Così facendo potremo garantire non da ultimo un futuro ai nostri giovani, a chi rappresenta il futuro della nostra economia e della nostra cultura. In tutti i settori, e a maggior ragione in quello culturale e creativo, ciò che accadrà in futuro è legato a doppio filo alla capacità di produrre opere e contenuti destinati non solo al mercato italiano, ma anche e soprattutto a quello globale. Il mercato italiano deve tornare a crescere, a ricoprire quella funzione di copalestra in cui i giovani talenti, col supporto delle imprese del settore, possano “farsi le ossa”, gettando le basi per competere in un contesto sempre più concorrenziale. Abbiamo la fortuna di esserci guadagnati nel tempo una reputazione altissima, legata al nostro passato e alla nostra storia. Ebbene, soltanto se associata a un mercato dinamico la buona reputazione potrà offrire opportunità di crescita al nostro Paese, su scala nazionale e internazionale.
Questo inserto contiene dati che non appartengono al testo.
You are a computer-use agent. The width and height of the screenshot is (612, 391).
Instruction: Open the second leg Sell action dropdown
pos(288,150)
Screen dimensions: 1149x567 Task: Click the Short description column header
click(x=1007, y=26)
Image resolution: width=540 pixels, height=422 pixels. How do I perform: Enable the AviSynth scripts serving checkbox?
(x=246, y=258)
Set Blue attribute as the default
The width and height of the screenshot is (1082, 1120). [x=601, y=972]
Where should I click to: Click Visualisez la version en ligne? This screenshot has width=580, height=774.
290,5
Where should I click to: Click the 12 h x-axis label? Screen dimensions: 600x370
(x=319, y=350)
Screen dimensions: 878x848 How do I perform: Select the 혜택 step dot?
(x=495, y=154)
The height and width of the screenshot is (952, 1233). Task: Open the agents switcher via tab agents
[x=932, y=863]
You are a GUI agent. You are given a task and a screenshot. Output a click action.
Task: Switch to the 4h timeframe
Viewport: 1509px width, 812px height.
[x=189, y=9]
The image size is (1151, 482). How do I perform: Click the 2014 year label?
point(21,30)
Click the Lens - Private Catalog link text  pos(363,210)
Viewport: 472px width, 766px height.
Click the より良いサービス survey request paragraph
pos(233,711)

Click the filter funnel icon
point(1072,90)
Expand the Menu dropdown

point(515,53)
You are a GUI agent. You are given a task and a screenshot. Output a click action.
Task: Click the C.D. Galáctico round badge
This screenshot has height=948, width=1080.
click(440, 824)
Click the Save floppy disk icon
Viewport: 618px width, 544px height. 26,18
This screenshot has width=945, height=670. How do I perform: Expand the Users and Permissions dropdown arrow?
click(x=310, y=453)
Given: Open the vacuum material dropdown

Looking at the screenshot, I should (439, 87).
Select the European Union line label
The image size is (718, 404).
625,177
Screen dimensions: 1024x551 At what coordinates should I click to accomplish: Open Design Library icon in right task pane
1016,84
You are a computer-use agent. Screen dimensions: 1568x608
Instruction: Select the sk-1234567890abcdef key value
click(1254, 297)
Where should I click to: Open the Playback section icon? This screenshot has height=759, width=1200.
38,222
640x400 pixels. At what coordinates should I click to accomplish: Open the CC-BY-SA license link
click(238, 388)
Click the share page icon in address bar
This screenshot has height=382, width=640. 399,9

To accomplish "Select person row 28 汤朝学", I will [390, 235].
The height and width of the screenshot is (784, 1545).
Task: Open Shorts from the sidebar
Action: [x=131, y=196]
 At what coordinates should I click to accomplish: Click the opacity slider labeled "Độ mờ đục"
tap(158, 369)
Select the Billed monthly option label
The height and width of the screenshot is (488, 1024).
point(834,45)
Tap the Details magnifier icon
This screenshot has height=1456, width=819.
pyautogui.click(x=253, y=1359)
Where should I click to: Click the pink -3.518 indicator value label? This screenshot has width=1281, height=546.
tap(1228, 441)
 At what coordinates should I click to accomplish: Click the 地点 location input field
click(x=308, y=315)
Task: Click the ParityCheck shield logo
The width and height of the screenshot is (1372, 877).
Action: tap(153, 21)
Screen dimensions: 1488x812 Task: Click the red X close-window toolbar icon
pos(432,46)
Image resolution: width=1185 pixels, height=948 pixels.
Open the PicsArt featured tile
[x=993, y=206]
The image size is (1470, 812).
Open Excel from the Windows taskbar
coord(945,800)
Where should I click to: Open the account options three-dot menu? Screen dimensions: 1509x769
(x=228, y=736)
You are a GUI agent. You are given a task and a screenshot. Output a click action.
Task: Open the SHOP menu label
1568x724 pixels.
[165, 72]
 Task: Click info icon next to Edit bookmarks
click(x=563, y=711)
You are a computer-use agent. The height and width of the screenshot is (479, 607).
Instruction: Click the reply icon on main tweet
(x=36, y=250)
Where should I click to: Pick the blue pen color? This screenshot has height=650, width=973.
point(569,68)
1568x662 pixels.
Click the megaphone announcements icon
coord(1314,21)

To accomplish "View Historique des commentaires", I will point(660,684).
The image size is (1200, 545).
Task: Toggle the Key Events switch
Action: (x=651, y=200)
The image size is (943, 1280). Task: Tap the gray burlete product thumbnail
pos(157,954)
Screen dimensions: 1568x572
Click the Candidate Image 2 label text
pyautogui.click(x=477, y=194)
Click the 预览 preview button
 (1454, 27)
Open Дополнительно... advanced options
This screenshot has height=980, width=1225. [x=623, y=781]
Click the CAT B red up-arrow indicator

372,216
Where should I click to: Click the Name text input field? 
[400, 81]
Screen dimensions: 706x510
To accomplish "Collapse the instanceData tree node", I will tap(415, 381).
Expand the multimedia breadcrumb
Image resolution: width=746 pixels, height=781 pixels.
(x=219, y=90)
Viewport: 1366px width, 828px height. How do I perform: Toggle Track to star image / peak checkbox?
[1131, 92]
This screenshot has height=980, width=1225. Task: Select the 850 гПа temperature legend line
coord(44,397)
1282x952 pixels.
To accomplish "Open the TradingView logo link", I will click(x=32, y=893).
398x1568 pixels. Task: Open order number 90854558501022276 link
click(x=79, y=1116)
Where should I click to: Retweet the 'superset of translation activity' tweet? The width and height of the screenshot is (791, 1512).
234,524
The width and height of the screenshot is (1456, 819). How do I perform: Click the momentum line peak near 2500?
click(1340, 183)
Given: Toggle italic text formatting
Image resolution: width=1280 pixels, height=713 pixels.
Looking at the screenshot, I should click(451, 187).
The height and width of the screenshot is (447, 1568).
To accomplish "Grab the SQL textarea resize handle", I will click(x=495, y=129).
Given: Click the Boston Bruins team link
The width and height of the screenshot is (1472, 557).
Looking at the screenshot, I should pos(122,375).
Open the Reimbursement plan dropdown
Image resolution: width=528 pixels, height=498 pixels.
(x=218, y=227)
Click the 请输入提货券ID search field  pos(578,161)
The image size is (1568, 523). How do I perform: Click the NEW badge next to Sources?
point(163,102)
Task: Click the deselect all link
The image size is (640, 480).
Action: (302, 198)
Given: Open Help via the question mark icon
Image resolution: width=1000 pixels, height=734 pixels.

In sintesi, dalle brevi considerazioni che precedono e dalla lettura della ricerca mi pare si possano ricavare alcune direttive ben precise. L’Industria Culturale e Creativa è un organismo unitario, per quanto complesso. Le sue diverse aree sono comunicanti e vivono di uno scambio continuo, le leve di crescita sono le medesime per ognuna di esse: una tutela efficiente e aggiornata del diritto d’autore, un uso intelligente dei vantaggi offerti dal digitale, la creazione di una rete di sostegno fatta di investimenti e cooperazione fra i settori, più in generale, la difesa della nostra identità e specificità culturale. I dati sull’occupazione ci dicono che l’Industria Culturale e Creativa italiana è già una colonna portante della nostra economia. Il suo potenziale di volano per le altre industrie rimane però ancora in gran parte inespresso. Quello italiano è il più consistente patrimonio artistico e culturale al mondo e il compito che ci attende è commisurato alla sua grandezza. Proviamo allora a convogliare le energie dei giovani nelle arti e nelle imprese, facendo sì che alle loro creazioni venga riconosciuto il giusto valore. Proviamo a far sì che la nostra identità non rimanga confinata negli spazi museali di ciò che abbiamo ereditato, proviamo a mettere il nostro passato glorioso al servizio del futuro, riservando a entrambi la stessa cura. Potremmo raggiungere risultati artistici ed economici straordinari nei prossimi vent’anni. Nessun altro settore economico ha in questo momento maggiori potenzialità di crescita del settore culturale e creativo. Sapremo trasformare queste potenzialità in benefici tangibili?